**** Testo riportato ****
Dieci casi di sopravvissuti per miracolo a un disastro aereo o ad altri gravissimi incidenti. Spesso scampati per motivi misteriosi a una tragedia in cui hanno perso la vita centinaia di persone. Come nel disastro aereo avvenuto a Tripoli, dove un bambino olandese di otto anni è stato l’unico a non restare dilaniato nell’esplosione dell’Airbus dell’Afriqiyah Airways che ha falciato 103 vite. Andando a cercare negli annali dei disastri aerei, si scoprono episodi ancora più sconcertanti.
IL GUINNESS – Il guinness dei sopravvissuti spetta a Vesna Vulovic, hostess serba che è precipitata al suolo da una quota di 10.160 metri senza paracadute dopo che una bomba piazzata dai terroristi ha fatto esplodere il suo aereo. E nonostante le lesioni riportate (fratture a cranio, gambe e vertebre), in seguito alle quali è rimasta temporaneamente paralizzata, oggi si è ripresa e gode di ottima salute. Nella sciagura del 26 gennaio 1972, quando l’esplosivo dei nazionalisti croati disintegrò il DC9 delle Jugoslavian Airlines sulla rotta Copenaghen-Belgrado, morirono 27 persone. E la Vulovic fu l’unica a sopravvivere. Intervistata dal Corriere della Sera, ha dichiarato: “Ricordo tutto fino a un’ora prima dello schianto. Era come se ci sentissimo qualcosa: i piloti non facevano altro che comprare regali per le loro famiglie, parlare dei loro bambini. Io non dovevo neanche essere lì: fui imbarcata per l’omonimia con un’altra hostess”.
****
Nel testo sui sopravvissuti ai disastri aerei, da che altezza è caduta Vesna Vulovic senza paracadute? I dati non servono per rispondere.
**** Materiale ****
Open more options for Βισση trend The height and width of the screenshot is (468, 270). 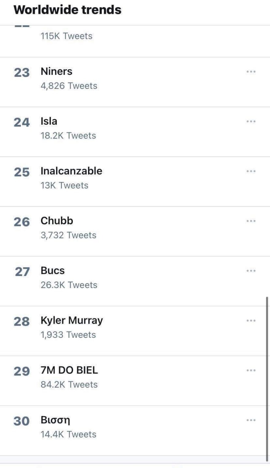[x=251, y=420]
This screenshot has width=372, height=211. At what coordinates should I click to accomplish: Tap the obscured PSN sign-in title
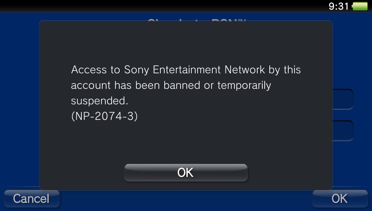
****
* Risposta
Da una quota di 10.160 metri.